Muzani meminta semua parpol untuk tidak saling menyalahkan. Menurutnya, Presiden RI Prabowo Subianto akan menerima seluruh masukan terkait PPN 12 persen.

"Kesannya ya ini kan produk bersama, gitu loh kira-kira. Kalau mau beri pandangan ya pandangan saja gitu, kira-kira seperti itu," ujar Muzani.

Sebelumnya, Ketua DPP PDIP Deddy Yevri Sitorus menegaskan partainya bukan inisiator kenaikan PPN menjadi 12 persen.

Dia menjelaskan rencana kenaikan PPN 12 persen itu sebelumnya diusulkan oleh pemerintah ketika Presiden ke-7 RI Jokowi menjabat. Kemudian, Fraksi PDIP di DPR RI ditunjuk sebagai Ketua Panitia Kerja (Panja) untuk membahas rencana itu.

"Jadi salah alamat kalau dibilang inisiatornya PDI Perjuangan, karena yang mengusulkan kenaikan itu adalah pemerintah (era Presiden Jokowi) dan melalui kementerian keuangan," kata Deddy dikutip Senin (23/12/2024).

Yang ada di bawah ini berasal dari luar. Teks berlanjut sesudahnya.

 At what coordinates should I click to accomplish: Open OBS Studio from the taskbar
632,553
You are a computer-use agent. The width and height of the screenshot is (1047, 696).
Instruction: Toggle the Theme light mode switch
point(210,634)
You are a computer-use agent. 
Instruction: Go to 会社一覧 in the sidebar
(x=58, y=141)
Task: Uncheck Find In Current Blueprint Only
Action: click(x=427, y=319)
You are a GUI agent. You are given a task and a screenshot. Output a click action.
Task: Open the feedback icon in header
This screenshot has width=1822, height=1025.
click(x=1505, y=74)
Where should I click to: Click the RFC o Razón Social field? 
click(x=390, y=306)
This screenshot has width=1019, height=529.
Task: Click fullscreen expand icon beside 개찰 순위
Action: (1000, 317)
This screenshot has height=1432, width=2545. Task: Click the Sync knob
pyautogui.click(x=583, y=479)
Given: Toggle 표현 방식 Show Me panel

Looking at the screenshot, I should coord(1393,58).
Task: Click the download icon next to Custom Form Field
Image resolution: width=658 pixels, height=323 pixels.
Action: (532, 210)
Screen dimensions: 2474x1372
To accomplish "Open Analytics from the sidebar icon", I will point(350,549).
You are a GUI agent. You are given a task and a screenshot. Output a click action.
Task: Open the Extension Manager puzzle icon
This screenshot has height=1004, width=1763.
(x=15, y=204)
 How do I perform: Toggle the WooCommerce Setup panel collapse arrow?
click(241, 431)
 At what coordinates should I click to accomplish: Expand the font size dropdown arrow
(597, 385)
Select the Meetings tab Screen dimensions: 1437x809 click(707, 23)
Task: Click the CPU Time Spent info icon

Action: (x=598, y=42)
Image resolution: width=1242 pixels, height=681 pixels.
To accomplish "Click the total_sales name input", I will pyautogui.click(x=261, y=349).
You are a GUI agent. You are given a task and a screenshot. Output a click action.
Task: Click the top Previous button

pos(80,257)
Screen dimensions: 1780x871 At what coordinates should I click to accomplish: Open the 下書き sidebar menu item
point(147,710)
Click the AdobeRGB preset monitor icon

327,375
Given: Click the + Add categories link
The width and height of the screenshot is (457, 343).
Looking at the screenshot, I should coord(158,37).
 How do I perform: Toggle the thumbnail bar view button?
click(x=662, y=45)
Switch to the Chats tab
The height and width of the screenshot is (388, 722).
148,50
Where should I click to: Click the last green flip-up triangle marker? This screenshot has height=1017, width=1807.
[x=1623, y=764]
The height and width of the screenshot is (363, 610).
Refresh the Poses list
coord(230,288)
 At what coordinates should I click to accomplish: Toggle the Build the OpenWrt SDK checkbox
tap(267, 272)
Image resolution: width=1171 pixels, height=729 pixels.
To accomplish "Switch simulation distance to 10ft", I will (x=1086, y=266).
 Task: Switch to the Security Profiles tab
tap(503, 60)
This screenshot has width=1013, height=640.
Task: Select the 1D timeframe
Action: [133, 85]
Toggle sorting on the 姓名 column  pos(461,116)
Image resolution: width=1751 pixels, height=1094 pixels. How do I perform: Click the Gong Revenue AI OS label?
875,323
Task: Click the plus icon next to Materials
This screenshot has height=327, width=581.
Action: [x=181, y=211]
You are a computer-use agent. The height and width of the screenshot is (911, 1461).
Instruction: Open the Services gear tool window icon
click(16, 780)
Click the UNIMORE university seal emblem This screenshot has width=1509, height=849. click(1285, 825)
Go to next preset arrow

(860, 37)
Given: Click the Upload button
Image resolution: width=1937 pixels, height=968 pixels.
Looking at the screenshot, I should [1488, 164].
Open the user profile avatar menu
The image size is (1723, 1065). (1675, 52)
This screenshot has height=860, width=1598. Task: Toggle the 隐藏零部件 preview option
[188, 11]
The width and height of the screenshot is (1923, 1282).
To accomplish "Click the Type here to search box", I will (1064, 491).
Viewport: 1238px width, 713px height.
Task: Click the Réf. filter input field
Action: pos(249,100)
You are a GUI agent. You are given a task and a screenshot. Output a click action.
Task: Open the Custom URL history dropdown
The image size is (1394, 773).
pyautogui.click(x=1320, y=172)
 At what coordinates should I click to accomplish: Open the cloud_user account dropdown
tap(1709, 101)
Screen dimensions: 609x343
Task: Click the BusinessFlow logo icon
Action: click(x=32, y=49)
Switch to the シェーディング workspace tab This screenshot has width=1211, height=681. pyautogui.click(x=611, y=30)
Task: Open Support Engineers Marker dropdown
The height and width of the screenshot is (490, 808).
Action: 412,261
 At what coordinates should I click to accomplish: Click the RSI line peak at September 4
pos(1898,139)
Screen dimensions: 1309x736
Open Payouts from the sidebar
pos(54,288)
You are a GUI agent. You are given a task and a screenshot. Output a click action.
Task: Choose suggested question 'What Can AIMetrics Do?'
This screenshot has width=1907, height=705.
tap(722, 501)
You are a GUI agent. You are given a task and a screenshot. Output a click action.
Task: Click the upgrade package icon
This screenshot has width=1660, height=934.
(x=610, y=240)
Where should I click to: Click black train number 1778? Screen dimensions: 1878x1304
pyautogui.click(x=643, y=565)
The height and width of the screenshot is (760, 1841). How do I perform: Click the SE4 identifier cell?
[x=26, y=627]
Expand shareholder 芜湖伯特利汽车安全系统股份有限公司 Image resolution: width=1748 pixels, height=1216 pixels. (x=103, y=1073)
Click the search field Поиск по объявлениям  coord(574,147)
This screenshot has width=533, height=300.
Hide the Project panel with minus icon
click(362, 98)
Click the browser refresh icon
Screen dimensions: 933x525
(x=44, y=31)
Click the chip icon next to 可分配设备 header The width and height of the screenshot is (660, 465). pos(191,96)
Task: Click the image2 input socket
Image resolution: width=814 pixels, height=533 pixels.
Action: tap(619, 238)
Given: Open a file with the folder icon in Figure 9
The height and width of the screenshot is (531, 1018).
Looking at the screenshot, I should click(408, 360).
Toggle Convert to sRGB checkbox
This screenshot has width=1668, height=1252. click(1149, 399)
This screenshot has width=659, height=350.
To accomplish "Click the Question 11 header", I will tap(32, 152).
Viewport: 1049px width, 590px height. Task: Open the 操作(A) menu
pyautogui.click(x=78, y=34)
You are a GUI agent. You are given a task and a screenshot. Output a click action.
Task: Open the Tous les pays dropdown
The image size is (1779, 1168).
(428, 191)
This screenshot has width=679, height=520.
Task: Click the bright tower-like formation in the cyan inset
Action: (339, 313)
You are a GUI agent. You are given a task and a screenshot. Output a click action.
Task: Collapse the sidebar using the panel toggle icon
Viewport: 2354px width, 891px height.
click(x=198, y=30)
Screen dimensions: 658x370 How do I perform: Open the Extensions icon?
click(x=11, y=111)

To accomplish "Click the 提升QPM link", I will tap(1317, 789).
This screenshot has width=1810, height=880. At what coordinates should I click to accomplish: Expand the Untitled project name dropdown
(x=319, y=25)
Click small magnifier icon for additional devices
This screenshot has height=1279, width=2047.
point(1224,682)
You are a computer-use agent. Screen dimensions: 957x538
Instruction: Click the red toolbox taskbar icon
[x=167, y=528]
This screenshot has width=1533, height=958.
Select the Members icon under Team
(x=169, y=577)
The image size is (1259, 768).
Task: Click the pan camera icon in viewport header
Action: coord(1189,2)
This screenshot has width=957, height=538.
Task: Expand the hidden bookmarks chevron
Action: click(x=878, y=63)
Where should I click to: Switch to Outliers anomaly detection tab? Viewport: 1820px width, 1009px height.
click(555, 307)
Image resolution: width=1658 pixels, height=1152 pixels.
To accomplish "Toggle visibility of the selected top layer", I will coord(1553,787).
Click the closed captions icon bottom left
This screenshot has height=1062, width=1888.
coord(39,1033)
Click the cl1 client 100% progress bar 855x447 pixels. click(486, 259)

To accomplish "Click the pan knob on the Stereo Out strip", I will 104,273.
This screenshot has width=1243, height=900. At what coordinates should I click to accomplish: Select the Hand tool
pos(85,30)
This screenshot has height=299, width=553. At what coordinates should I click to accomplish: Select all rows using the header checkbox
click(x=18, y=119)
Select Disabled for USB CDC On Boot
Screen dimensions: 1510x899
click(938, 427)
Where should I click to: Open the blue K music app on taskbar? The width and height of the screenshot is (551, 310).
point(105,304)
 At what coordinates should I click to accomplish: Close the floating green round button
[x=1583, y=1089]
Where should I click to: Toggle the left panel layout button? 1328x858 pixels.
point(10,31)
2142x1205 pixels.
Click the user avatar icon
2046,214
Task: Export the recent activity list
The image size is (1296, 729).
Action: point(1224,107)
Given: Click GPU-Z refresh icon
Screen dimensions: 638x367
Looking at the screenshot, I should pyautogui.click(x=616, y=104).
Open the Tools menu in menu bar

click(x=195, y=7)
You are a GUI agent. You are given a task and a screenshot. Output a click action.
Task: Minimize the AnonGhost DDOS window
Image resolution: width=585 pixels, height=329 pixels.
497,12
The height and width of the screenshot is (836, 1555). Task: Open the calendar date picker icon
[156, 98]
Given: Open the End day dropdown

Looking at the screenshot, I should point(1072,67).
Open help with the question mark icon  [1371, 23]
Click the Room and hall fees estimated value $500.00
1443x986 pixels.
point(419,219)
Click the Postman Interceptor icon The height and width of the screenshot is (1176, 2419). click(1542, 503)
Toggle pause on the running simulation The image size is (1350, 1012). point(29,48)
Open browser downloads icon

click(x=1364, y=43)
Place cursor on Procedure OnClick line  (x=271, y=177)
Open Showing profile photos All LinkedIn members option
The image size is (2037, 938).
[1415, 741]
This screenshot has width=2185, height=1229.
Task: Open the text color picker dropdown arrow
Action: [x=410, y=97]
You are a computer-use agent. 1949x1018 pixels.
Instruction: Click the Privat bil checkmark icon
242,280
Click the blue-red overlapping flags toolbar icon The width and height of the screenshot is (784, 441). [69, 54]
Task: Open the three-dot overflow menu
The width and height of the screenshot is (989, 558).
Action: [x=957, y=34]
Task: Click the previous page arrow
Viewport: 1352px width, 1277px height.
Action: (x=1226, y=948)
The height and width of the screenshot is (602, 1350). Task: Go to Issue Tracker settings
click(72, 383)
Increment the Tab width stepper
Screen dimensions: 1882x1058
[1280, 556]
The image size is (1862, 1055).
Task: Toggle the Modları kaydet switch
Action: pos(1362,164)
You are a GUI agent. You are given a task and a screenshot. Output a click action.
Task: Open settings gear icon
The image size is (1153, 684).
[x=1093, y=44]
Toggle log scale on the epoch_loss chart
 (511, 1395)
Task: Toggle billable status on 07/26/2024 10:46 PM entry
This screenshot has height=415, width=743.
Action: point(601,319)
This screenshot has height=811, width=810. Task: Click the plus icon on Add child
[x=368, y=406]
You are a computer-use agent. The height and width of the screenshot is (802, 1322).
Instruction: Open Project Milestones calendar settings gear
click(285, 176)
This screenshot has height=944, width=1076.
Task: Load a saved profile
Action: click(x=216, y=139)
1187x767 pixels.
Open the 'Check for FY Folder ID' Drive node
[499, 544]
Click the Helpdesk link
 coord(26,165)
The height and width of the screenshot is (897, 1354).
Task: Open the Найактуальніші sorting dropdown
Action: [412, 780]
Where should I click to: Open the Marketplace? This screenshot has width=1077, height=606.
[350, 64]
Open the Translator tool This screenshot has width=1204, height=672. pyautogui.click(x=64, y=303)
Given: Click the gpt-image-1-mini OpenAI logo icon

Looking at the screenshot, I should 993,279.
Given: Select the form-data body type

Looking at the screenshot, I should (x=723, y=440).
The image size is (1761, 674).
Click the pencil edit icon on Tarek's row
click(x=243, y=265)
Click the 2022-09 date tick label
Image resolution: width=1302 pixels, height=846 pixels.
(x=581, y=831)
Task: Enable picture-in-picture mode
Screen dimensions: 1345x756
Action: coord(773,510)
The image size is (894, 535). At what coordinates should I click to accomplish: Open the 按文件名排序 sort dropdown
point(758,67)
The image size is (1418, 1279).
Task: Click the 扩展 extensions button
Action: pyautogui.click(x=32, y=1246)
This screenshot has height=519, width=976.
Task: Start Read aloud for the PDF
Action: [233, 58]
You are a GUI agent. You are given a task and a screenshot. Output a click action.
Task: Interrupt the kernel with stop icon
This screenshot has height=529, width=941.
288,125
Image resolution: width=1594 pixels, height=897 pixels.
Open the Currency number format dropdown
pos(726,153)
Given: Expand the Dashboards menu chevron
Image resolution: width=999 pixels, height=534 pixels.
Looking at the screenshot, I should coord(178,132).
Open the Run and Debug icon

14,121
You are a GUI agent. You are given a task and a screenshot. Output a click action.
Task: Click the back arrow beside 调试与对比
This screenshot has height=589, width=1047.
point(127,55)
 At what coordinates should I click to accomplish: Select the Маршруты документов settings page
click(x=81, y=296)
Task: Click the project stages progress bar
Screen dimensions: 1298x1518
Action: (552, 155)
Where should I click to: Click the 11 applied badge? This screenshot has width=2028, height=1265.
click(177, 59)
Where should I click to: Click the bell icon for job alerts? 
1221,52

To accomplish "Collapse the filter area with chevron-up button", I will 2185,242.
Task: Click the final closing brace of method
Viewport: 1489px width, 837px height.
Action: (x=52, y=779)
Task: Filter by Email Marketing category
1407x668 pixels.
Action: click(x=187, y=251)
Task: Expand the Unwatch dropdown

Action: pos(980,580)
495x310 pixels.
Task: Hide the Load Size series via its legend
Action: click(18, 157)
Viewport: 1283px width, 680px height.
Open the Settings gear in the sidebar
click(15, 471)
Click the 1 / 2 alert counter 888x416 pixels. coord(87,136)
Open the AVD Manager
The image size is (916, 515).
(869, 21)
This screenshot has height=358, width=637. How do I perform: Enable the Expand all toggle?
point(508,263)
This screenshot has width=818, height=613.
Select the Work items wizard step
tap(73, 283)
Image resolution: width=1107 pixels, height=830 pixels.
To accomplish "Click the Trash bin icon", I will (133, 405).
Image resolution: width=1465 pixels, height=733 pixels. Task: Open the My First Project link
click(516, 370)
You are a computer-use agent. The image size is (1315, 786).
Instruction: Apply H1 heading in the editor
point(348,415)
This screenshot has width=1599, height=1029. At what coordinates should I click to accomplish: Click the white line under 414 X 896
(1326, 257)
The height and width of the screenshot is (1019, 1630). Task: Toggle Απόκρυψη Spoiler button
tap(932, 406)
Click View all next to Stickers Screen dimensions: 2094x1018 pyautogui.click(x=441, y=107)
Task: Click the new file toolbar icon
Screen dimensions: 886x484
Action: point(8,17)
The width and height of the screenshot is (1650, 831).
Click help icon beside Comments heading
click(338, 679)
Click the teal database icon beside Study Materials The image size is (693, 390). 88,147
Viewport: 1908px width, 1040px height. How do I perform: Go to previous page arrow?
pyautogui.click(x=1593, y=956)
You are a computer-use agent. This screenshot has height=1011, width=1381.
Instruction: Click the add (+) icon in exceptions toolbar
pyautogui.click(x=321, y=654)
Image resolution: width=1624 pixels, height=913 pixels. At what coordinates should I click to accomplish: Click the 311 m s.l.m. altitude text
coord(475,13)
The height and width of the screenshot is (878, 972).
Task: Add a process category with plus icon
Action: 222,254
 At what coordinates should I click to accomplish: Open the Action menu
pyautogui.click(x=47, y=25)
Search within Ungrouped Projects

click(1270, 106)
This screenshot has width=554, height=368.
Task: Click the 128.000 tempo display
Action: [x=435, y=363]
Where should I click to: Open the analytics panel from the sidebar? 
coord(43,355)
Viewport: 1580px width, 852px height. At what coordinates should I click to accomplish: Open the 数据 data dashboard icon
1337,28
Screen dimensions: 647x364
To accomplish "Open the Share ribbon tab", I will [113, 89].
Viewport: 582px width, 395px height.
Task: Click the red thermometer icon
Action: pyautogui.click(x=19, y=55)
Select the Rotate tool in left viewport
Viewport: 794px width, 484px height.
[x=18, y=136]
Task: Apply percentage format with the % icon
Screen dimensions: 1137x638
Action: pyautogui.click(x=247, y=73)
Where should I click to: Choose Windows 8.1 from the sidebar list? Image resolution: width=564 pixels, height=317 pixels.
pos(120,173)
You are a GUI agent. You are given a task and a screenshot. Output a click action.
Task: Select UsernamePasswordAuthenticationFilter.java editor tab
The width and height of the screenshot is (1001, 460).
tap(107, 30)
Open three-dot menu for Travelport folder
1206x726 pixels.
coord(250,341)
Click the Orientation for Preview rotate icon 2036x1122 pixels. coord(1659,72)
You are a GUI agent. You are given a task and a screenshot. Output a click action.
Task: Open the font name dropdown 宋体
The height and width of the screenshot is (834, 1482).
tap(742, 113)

Deddy menjelaskan, undang-undang tersebut pada saat itu disetujui dengan asumsi bahwa kondisi ekonomi Indonesia dan global sedang dalam kondisi aman.

Namun, dia menyebut kondisi ekonomi Indonesia saat ini sedang tidak baik-baik saja. Hal ini dilihat dari daya beli masyarakat yang terpuruk, badai PHK di sejumlah daerah, hingga nilai tukar rupiah terhadap dollar yang terus naik.

"Jadi sama sekali bukan menyalahkan pemerintahan Pak Prabowo, bukan, karena memang itu sudah given dari kesepakatan periode sebelumnya," ujar Deddy.